=== Extracted material ===

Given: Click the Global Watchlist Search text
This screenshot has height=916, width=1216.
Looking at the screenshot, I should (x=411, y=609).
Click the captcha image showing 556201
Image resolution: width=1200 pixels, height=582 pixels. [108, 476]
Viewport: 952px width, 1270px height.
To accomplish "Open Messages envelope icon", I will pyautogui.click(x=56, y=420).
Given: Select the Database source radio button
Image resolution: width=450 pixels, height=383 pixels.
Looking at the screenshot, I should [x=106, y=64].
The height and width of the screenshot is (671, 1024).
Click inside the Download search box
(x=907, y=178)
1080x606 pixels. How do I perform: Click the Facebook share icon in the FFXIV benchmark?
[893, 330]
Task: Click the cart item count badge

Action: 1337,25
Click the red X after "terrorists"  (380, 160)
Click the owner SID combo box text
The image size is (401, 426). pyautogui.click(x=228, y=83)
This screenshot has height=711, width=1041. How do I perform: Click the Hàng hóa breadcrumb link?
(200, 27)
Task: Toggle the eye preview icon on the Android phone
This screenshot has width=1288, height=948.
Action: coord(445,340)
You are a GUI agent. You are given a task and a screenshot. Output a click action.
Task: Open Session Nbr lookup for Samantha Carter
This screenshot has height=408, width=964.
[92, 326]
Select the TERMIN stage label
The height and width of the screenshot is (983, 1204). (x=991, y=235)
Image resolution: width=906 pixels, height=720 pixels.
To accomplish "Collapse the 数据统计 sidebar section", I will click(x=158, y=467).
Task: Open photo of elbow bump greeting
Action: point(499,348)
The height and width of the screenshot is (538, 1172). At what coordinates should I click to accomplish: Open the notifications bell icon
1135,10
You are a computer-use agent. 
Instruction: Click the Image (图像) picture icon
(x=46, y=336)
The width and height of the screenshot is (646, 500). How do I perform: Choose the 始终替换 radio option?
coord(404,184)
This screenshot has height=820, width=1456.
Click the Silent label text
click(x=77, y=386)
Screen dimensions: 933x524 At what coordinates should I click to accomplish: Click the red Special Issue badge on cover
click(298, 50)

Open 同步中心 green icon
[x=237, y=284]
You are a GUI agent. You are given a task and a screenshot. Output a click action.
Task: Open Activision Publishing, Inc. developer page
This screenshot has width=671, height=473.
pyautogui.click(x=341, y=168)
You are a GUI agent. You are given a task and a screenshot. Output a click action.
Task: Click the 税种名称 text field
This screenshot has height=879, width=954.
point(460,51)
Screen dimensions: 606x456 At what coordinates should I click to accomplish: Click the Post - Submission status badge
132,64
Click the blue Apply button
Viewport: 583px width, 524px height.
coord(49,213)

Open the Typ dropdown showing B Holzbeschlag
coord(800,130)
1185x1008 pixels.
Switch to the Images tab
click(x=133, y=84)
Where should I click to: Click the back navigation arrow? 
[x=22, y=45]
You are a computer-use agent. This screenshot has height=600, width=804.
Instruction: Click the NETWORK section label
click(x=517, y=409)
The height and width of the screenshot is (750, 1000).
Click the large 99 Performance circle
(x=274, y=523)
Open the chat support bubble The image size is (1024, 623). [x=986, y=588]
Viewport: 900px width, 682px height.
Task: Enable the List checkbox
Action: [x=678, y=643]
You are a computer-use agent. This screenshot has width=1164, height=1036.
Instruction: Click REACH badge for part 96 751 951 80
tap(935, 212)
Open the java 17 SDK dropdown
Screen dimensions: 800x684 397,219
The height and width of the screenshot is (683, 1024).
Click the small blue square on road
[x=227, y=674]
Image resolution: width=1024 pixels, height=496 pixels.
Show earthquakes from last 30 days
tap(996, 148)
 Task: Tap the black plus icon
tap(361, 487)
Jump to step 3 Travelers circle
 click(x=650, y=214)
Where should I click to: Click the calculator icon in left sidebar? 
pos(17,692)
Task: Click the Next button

===

Would you repeat all the material exactly as it is shown?

Solution to the exercise ▸
Given: Click the Global Watchlist Search text
This screenshot has height=916, width=1216.
Looking at the screenshot, I should (x=411, y=609).
Click the captcha image showing 556201
Image resolution: width=1200 pixels, height=582 pixels. [108, 476]
Viewport: 952px width, 1270px height.
To accomplish "Open Messages envelope icon", I will pyautogui.click(x=56, y=420).
Given: Select the Database source radio button
Image resolution: width=450 pixels, height=383 pixels.
Looking at the screenshot, I should [x=106, y=64].
The height and width of the screenshot is (671, 1024).
Click inside the Download search box
(x=907, y=178)
1080x606 pixels. How do I perform: Click the Facebook share icon in the FFXIV benchmark?
[893, 330]
Task: Click the cart item count badge

Action: 1337,25
Click the red X after "terrorists"  (380, 160)
Click the owner SID combo box text
The image size is (401, 426). pyautogui.click(x=228, y=83)
This screenshot has height=711, width=1041. How do I perform: Click the Hàng hóa breadcrumb link?
(200, 27)
Task: Toggle the eye preview icon on the Android phone
This screenshot has width=1288, height=948.
Action: coord(445,340)
You are a GUI agent. You are given a task and a screenshot. Output a click action.
Task: Open Session Nbr lookup for Samantha Carter
This screenshot has height=408, width=964.
[92, 326]
Select the TERMIN stage label
The height and width of the screenshot is (983, 1204). (x=991, y=235)
Image resolution: width=906 pixels, height=720 pixels.
To accomplish "Collapse the 数据统计 sidebar section", I will click(x=158, y=467).
Task: Open photo of elbow bump greeting
Action: point(499,348)
The height and width of the screenshot is (538, 1172). At what coordinates should I click to accomplish: Open the notifications bell icon
1135,10
You are a computer-use agent. 
Instruction: Click the Image (图像) picture icon
(x=46, y=336)
The width and height of the screenshot is (646, 500). How do I perform: Choose the 始终替换 radio option?
coord(404,184)
This screenshot has height=820, width=1456.
Click the Silent label text
click(x=77, y=386)
Screen dimensions: 933x524 At what coordinates should I click to accomplish: Click the red Special Issue badge on cover
click(298, 50)

Open 同步中心 green icon
[x=237, y=284]
You are a GUI agent. You are given a task and a screenshot. Output a click action.
Task: Open Activision Publishing, Inc. developer page
This screenshot has width=671, height=473.
pyautogui.click(x=341, y=168)
You are a GUI agent. You are given a task and a screenshot. Output a click action.
Task: Click the 税种名称 text field
This screenshot has height=879, width=954.
point(460,51)
Screen dimensions: 606x456 At what coordinates should I click to accomplish: Click the Post - Submission status badge
132,64
Click the blue Apply button
Viewport: 583px width, 524px height.
coord(49,213)

Open the Typ dropdown showing B Holzbeschlag
coord(800,130)
1185x1008 pixels.
Switch to the Images tab
click(x=133, y=84)
Where should I click to: Click the back navigation arrow? 
[x=22, y=45]
You are a computer-use agent. This screenshot has height=600, width=804.
Instruction: Click the NETWORK section label
click(x=517, y=409)
The height and width of the screenshot is (750, 1000).
Click the large 99 Performance circle
(x=274, y=523)
Open the chat support bubble The image size is (1024, 623). [x=986, y=588]
Viewport: 900px width, 682px height.
Task: Enable the List checkbox
Action: [x=678, y=643]
You are a computer-use agent. This screenshot has width=1164, height=1036.
Instruction: Click REACH badge for part 96 751 951 80
tap(935, 212)
Open the java 17 SDK dropdown
Screen dimensions: 800x684 397,219
The height and width of the screenshot is (683, 1024).
Click the small blue square on road
[x=227, y=674]
Image resolution: width=1024 pixels, height=496 pixels.
Show earthquakes from last 30 days
tap(996, 148)
 Task: Tap the black plus icon
tap(361, 487)
Jump to step 3 Travelers circle
 click(x=650, y=214)
Where should I click to: Click the calculator icon in left sidebar? 
pos(17,692)
Task: Click the Next button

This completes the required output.